A classic coming-of-age story and an epic symphony
Fanny and Alexander is an epic family saga that follows the lives of the Ekdahl theatre family and the family of Bishop Edward Vergerus. “The worlds of theatre, art and the church are strongly present in it. A certain spectacle and polyphony are at the core of the work,” says director Paavo Westerberg .
By polyphony, Westerberg refers to the fact that each central character in the drama carries different variations of common themes, or counter-themes.
“Still, in some way, all the characters are at the same source, and towards the end, the voices can be played at the same time. The play is not viewed through just one argument. But the focus is on conflicts and changes in family relationships. At the same time, it is a classic growth story.”
Fanny and Alexander is based on Ingmar Bergman’s semi-autobiographical masterpiece (1982). “Bergman is not only a great director, but also a fantastic screenwriter. He is particularly accurate in depicting the human mind and the milieu. The language is infinitely rich, and the world of the work has offered a lot to think about,” Westerberg says.
Westerberg’s adaptation has been based on a more prosaic version written by Bergman instead of a film. He has wanted to distance himself from film, which is known to many, because theatre and film are so different as art forms.
“Theatre enables a more carnivalesque approach, where serious issues can also be viewed in a playful and light way. In a different way than in the film, you can bring in things that don’t have real-life limitations.”
Childhood experiences
At the heart of the stage interpretation are the perspectives of Fanny and Alexander. They grow up in a homely theatre family, but after their father’s death, they are forced to move in with their mother’s husband.

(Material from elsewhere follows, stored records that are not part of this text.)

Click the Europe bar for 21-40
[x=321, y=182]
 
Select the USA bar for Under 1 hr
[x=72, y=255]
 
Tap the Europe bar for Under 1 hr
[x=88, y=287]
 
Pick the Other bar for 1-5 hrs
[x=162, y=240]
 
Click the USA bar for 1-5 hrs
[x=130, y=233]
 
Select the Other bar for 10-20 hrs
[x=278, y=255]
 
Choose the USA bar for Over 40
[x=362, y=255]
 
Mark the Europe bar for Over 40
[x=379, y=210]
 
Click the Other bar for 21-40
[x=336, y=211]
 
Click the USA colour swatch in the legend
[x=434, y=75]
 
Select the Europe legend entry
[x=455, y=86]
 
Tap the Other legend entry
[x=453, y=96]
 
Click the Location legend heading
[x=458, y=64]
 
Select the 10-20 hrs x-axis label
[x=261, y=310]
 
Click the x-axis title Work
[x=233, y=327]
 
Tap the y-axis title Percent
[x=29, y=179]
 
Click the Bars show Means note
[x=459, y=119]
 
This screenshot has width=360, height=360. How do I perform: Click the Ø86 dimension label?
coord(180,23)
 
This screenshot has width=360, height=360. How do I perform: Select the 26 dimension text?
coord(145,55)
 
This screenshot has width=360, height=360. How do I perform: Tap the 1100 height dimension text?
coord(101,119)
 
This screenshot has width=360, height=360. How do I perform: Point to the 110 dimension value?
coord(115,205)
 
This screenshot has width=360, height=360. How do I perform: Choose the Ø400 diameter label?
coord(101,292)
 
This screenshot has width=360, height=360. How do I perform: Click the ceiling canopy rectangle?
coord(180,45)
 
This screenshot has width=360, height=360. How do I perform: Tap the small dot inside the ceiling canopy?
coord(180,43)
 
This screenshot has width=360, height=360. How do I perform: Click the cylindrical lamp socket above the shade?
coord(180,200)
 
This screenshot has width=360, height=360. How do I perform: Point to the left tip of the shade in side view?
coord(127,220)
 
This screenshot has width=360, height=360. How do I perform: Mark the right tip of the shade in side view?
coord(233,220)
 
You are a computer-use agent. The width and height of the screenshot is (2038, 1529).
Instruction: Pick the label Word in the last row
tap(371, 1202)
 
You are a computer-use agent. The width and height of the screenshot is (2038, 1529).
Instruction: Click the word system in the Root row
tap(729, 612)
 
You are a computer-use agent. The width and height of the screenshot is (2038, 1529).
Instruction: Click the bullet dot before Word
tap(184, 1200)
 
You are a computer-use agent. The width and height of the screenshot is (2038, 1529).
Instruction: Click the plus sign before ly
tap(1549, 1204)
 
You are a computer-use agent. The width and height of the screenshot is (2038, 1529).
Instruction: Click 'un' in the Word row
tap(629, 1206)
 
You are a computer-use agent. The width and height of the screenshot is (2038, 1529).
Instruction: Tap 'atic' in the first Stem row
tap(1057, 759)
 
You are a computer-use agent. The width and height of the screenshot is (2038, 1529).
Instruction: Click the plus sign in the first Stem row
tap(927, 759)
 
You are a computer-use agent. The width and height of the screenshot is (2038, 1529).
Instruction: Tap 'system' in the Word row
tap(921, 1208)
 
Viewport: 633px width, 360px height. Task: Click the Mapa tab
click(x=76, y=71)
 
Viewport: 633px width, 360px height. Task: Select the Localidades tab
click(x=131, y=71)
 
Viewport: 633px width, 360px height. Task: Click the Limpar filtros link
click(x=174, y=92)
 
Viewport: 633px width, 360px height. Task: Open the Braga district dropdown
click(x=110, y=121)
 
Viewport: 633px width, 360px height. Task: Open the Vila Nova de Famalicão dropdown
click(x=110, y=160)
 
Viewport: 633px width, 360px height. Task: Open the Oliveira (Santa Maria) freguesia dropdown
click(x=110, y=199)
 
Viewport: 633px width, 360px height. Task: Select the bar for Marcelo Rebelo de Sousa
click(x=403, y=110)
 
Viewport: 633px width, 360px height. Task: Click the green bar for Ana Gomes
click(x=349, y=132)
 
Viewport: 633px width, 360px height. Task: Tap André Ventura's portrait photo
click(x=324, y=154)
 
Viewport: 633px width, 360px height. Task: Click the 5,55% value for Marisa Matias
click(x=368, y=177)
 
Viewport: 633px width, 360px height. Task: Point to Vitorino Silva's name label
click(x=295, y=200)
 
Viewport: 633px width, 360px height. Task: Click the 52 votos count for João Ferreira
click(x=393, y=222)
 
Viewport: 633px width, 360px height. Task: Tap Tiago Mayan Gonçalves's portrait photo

The bishop has a very different understanding of the world and raising children than what children are used to.
Westerberg is interested in the emotions produced by growing apart from the family and finding one’s own self. In the preliminary planning, Westerberg and his artistic design team have considered childhood from the perspectives of both survival and childhood treasures.
“We have all survived childhood, but in some way we carry childhood inside us. What are the things that have made us who we are? What is the script of our childhood?”
According to Westerberg, stories and imagination are often located at the core of the self, and that is also the area in which the play moves. For Alexander, imagination is a resource that saves him from situations, although on the other hand, it also drives him into conflicts.
Alexander has to face things that he would not wish for in anyone’s childhood. Still, the play looks at childhood with mercy. It doesn’t deny the shades of pain, but it doesn’t delve into them with the idea that trauma makes us who we are.
“It’s a different matter whether the trauma becomes a story of my life or a story in my life. Between these two thought structures, there is a big question of whether childhood can be rewritten,” Westerberg clarifies.
Praise of the theatre
As children of a theatre family, Fanny and Alexander grow up in the world of stories and get to follow the mystique of story building. In a new family, stories are not treated as favourably. Piispa thinks that for theatre people, stories are an escape from reality and that they do not dare to live in the moment, while theatre people think that it is through stories that they encounter reality.
“These two opposing views are in conflict at the level of values and create an interesting tension for the viewer,” Westerberg says.
He describes the play as a big spinning wheel that opens up in many directions. “What appeals to me about this story is the similarity of life. No character is only good or evil, but the richness and credibility of life come to the fore, everything has nuances.”
In addition, the gallery of characters is so rich that it allows for a view that does not contain just one truth. “It is a coming-of-age story and an epic symphony in which the most important questions of life, the questions of love and death, are dealt with within the framework of family, childhood and theatre.”
Westerberg already had a different idea about the play, but with the coronavirus, he had a strong desire to praise theatre and performing, living art.
The play begins with the theatre director’s speech: I love this little world inside these thick walls, and I also like the people who work in this little world. There is a big world outside, and sometimes the small world manages to reflect the big world for a moment, so that we understand it better.
“The work is constantly on the border between the small and the big world. The joy is that in a small world there are different laws, even though it is a mirror to what is happening outside. Theatre is the art of the moment and a wonderful play,” Westerberg says.